Veg plot. Note giant broccoli despite the joint efforts of Moo I 5 and the cabbage whites
October is often a putting-to-bed month – or, in my case, a finding of lost vegetables month. As well as the requisite handful of potatoes from the multiply dug-over potato beds, I also uncovered some impressive-looking spring onions which had battled their way through between bolting fennel and galloping squash plants.
The squash has also managed to produce two squashes, which look like they’ll survive until the frost (it has produced numerous others that have just gone yellow and dropped off). I’m not sure the ratio of sprawled-over veg beds to return is quite in the squash’s favour here.
Having dug out the peas, it’s interesting (to me, anyway) to see how far a bed that was heaped when it was first filled has settled down over the summer. It has since been topped up with compost from the maturest dalek, and a barrow load of horse manure.
It’s fair to say from today’s evidence that our composting strategy is still a work in progress. I ended up having to empty out and turn the contents of all three daleks because combining binge gardening with small compost bins means you quickly fill up your working dalek. Obviously the answer to that is to resolve to garden more regularly and keep on top of things. Naturally, our response is to start pricing up compost tumblers, a shredder, and some more daleks.
And the cows? They ungratefully spent the day in the other half of the field, mooing at the tractor that was cutting the hedges. Honestly, so fickle.
July 23, 2018
Whether it’s the warm weather or my relaxed approach to the many buddleia bushes in the garden, the place is alive with butterflies at the moment. In fact, we’ve had so many peacocks sunning themselves on the paths and elsewhere, I’ve had to be a bit careful where I tread …
This one was obliging enough to sit for a portrait and even uncoil its tongue – which I didn’t notice until I was going through the photos later. How cool is that? They’re definitely creatures that just get weirder the closer you look.

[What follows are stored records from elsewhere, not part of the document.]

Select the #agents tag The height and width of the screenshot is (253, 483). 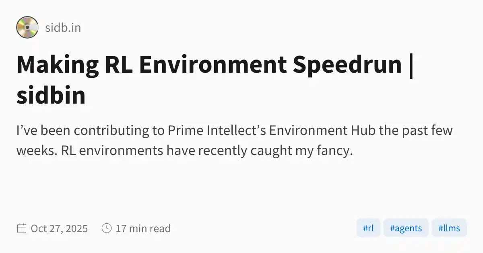[406, 229]
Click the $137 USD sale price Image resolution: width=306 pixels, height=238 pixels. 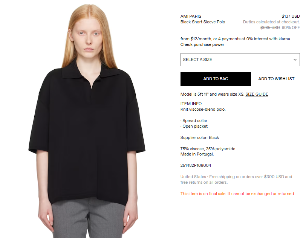291,16
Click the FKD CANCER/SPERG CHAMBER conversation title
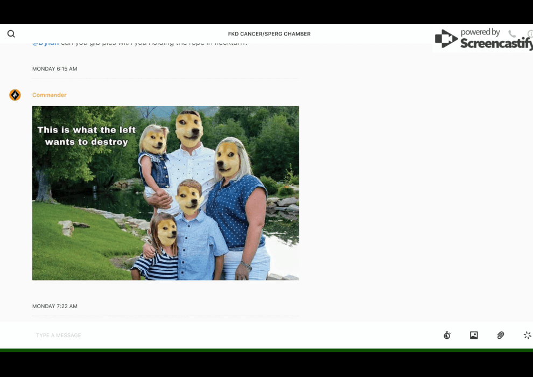The height and width of the screenshot is (377, 533). tap(269, 34)
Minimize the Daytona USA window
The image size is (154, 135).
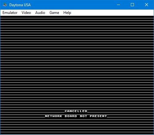[118, 5]
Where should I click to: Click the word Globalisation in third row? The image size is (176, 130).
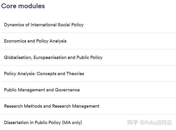pyautogui.click(x=17, y=57)
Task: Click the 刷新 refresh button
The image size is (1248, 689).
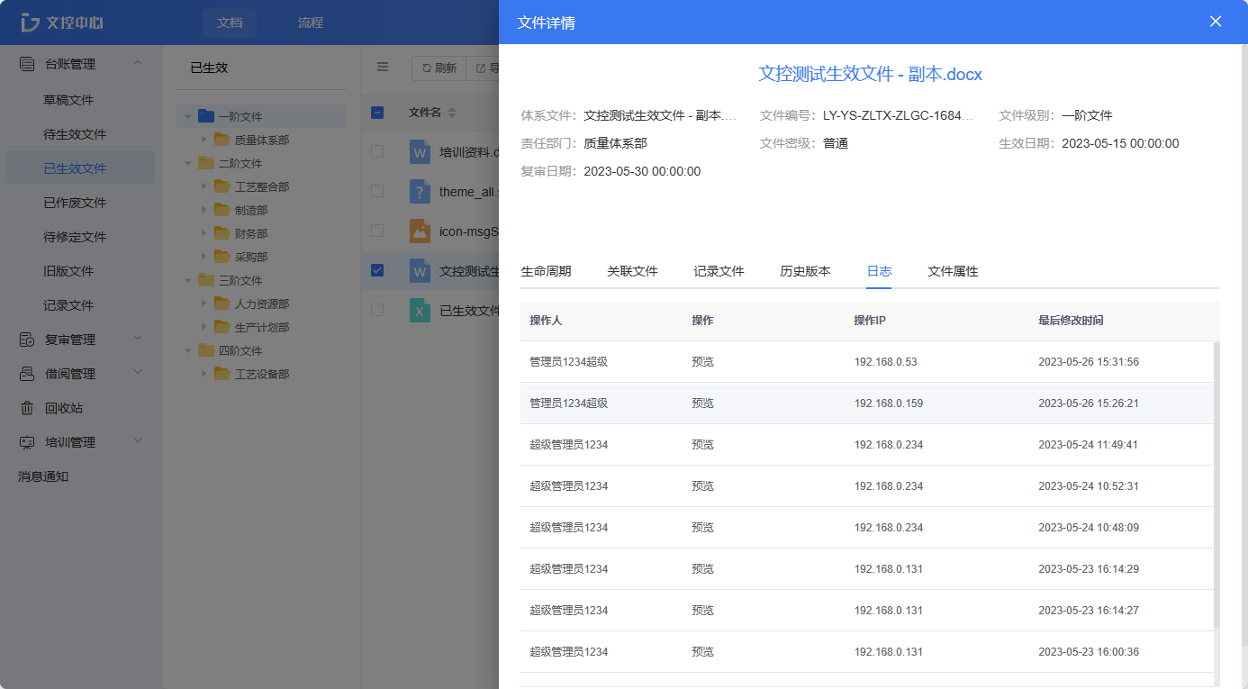Action: point(439,67)
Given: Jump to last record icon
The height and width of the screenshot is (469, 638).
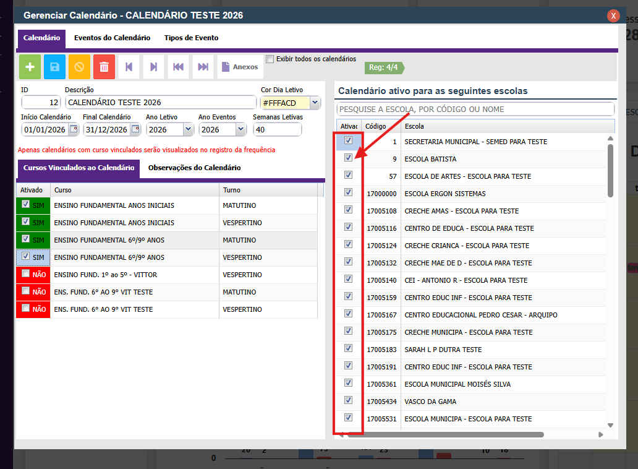Looking at the screenshot, I should coord(203,67).
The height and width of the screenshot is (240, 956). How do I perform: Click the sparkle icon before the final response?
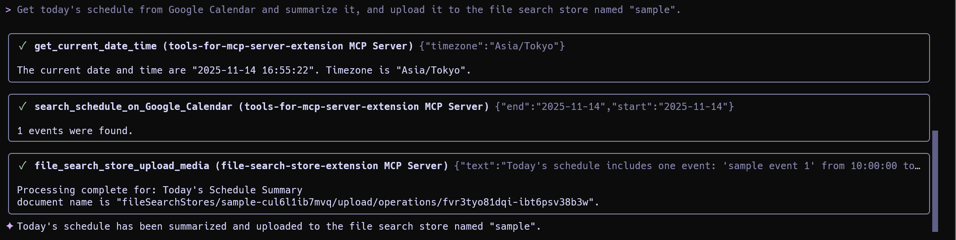click(x=9, y=226)
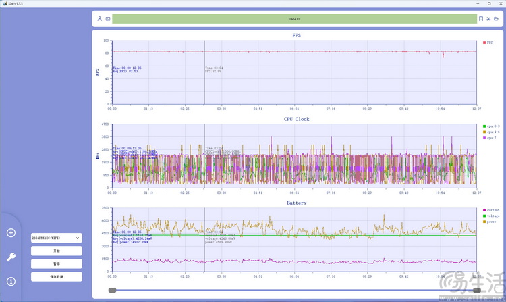Click the scissors cut icon
Viewport: 506px width, 302px height.
coord(488,19)
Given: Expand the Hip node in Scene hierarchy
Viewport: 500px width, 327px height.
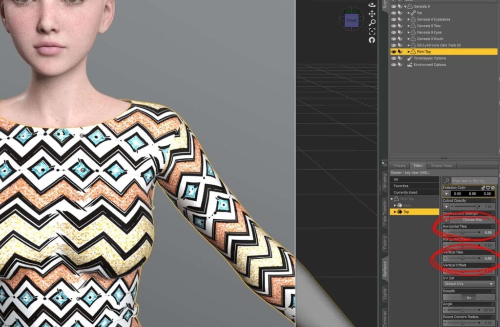Looking at the screenshot, I should [x=409, y=13].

It also helps justify my chemical-free approach to gardening as I’d rather have weeds and butterflies (and hares) than a bowling-green lawn and a pristine gravel drive (although actually what we’ve got (as well as the weeds and the butterflies and hares) is a gravel drive that is closer to lawn than gravel in places). Fortunately, an hour or so mindlessly pulling up weeds in the drive is rather soothing when you’re in the right frame of mind, so one day we might get all the way back to gravel …
Even better, is weeding the raised beds. I have to confess that normally whenever I take a shot of any of my veg growing, I usually have to do a bit of hurried weeding first (I’ve even considered photoshopping the damn things out). But not this time. It may just be because they’re newly created and haven’t had time to get properly weed infested, but it took just half an hour to get those bits of the plot that the hares weren’t sitting on absolutely pristine.
I could get used to this …
May 2, 2018
After an exciting weekend …
… back to the real world.
Gardens, and spring (and work) wait for no cycle campaigners. I was pleased to get home and spot the first potato leaves peeking through in the raised beds – especially as it meant I could get them earthed up before the overnight frosts (hello May) had a chance to give them a nip.
The trays of seedlings are waiting impatiently to go out. I’ve put the peas, kale and broccoli on a bench out of the reach of slugs and hares to harden off – the forecast was for milder weather but I hadn’t factored in that this meant rain, wind and, indeed, hail. My approach to gardening has always been along the lines of ‘what doesn’t kill them makes them stronger’, although I can’t strictly speaking recommend this as mostly it does just kill them.
The raised-bed raising continues (I was going to write ‘apace’ but that would be a lie). So far I’m just about keeping ahead of the need to plant stuff out, but it’s going to be a close run thing.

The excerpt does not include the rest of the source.